The sensor was positioned at the end of the Y connector of the breathing circuit rather than directly at the outlet of the oxygen concentrator and vaporizer to assess the actual time required for the gas to reach an appropriate concentration at the patient end. In the oxygen delivery and vaporizer tests, the oxygen flow rate influenced the time required to reach the target FIO2 and FIIso levels. In the oxygen delivery test, at lower flow rates of 1 and 2 L/min, the time to reach the target concentration was substantially prolonged, whereas higher flow rates of 5 and 10 L/min markedly reduced this time. The Friedman test identified a significant difference only between T1 and T10, despite descriptive statistics indicating similarities between T1–T2 and T5–T10. This outcome is attributed to the rank-based nature of the test, where significance depends on relative ranking rather than absolute values. In the vaporizer test, the measured FIIso values were consistently lower than the vaporizer dial settings, likely due to anesthetic absorption within the anesthesia circuit, as reported in previous studies [11]. At low fresh gas flows (<1 L/min), the rebreathing system requires a longer equilibration period, which contributes to greater discrepancies between the vaporizer dial setting and the measured FIIso [13,14]. In the present study, the notable discrepancy observed at 1 L/min and a 4% vaporizer setting is likely not only due to reduced vaporizer output under low-flow conditions, but also because the gas concentration was measured at the Y connector via a gas sample line rather than at the common gas outlet.

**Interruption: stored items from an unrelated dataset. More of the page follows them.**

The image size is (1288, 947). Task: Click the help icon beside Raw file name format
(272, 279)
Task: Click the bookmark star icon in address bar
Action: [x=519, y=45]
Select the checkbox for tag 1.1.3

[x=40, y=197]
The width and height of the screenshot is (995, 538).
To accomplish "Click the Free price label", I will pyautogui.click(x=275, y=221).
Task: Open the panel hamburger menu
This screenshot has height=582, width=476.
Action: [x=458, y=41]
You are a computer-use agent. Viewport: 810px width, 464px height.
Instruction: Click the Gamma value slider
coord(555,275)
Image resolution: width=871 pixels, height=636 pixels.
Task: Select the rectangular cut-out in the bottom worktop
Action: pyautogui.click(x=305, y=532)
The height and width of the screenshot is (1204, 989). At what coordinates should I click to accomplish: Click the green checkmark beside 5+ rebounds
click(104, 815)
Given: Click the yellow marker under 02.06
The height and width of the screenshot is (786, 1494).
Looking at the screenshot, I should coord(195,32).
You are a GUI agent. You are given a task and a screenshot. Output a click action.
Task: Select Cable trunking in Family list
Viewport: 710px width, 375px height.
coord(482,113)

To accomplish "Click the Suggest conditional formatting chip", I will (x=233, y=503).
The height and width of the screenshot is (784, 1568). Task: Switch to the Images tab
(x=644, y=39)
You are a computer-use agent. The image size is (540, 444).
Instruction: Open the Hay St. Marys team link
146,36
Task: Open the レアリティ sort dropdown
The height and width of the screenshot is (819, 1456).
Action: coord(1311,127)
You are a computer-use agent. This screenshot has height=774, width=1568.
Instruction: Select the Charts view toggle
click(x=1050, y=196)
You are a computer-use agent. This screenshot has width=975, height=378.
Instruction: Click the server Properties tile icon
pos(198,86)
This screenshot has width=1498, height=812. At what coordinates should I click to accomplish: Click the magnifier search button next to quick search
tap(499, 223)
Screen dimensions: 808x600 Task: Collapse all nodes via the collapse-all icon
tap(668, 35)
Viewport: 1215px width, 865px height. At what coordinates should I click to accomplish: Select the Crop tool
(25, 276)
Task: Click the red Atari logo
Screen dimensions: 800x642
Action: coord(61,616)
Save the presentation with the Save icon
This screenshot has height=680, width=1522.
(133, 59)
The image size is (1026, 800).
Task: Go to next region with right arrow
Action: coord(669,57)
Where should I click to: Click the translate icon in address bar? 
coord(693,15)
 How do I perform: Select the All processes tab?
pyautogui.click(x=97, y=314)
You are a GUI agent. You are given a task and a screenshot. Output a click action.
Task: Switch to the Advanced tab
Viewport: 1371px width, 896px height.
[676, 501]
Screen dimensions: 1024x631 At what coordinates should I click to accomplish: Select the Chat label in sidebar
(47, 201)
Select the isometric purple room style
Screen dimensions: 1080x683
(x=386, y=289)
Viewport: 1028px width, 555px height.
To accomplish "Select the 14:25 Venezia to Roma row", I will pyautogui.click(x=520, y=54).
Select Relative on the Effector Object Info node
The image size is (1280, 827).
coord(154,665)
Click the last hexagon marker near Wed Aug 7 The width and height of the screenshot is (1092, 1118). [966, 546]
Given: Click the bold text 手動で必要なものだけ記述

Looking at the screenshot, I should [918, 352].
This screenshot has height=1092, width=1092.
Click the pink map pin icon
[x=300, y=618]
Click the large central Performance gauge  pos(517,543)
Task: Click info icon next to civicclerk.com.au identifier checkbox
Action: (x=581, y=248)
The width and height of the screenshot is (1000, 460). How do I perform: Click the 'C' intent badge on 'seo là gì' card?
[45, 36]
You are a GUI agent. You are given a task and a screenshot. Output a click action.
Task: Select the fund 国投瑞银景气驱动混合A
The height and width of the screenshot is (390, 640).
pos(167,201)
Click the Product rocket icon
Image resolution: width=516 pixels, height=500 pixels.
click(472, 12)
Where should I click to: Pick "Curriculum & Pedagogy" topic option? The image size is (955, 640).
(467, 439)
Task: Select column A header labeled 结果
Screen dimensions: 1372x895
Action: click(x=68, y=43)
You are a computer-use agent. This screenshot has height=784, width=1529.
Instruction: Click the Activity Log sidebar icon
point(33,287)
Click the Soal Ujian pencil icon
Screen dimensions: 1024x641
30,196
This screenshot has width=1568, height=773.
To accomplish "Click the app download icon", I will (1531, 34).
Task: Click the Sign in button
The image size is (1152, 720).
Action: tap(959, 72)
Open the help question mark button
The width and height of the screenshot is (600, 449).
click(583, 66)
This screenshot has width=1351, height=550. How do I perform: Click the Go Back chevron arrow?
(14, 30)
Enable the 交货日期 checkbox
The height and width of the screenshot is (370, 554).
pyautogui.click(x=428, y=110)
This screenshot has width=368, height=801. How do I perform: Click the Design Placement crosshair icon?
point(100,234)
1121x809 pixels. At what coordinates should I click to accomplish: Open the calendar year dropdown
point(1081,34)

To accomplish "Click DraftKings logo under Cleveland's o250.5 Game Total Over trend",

The time to reach maximum FIIso was significantly influenced by oxygen flow rate rather than vaporizer settings, with higher flow rates achieving faster equilibration. Using high fresh gas flow rates at the beginning of anesthesia has been shown to facilitate quicker oxygen and anesthetic uptake, while also effectively eliminating nitrogen [13].
This study confirmed that the same principle applied to the PAMOC, despite the lower operational PSI of oxygen concentrators compared to conventional anesthesia machines. These results align with the expected outcomes observed with traditional anesthesia machines, further demonstrating that the PAMOC performance characteristics do not differ from those of conventional systems. When using the PAMOC, it is recommended to pre-set oxygen flow rates to 5 L/min or higher and maintain this flow for at least 5 min before use on a patient to ensure adequate oxygen concentration.
The in vivo testing highlighted the connection between the vaporizer settings and both FIIso and FE’Iso concentrations. Although the FIIso adjusted rapidly in response to changes in the vaporizer settings, the FE’Iso consistently exhibited delayed responses, particularly at higher vaporizer settings. This delay might have been influenced by physiological factors such as alveolar ventilation or the uptake of isoflurane by tissues [15]. Throughout the experiment, the six dogs exhibited stable physiological parameters including HR, RR, MAP, and SPO2, indicating that the changes in vaporizer settings were generally well tolerated.
The PAMOC possesses distinct features compared to those of existing PAMs and represents a novel alternative for portable anesthesia management. The design of the plenum vaporizer used in the PAMOC incorporates features such as temperature and flow compensation, ensuring that the anesthetic concentration remains consistent despite fluctuations in environmental conditions or gas flow rates [9]. Moreover, the plenum vaporizer can be advantageous when administering anesthesia to animals with low body weights [8], because its precise calibration and agent-specific functionality enable stable anesthetic delivery without the variability often associated with draw-over systems. Furthermore, the plenum vaporizer’s ability to maintain its performance in low-flow systems optimizes gas utilization, making it a practical and efficient choice for portable setups [9,16].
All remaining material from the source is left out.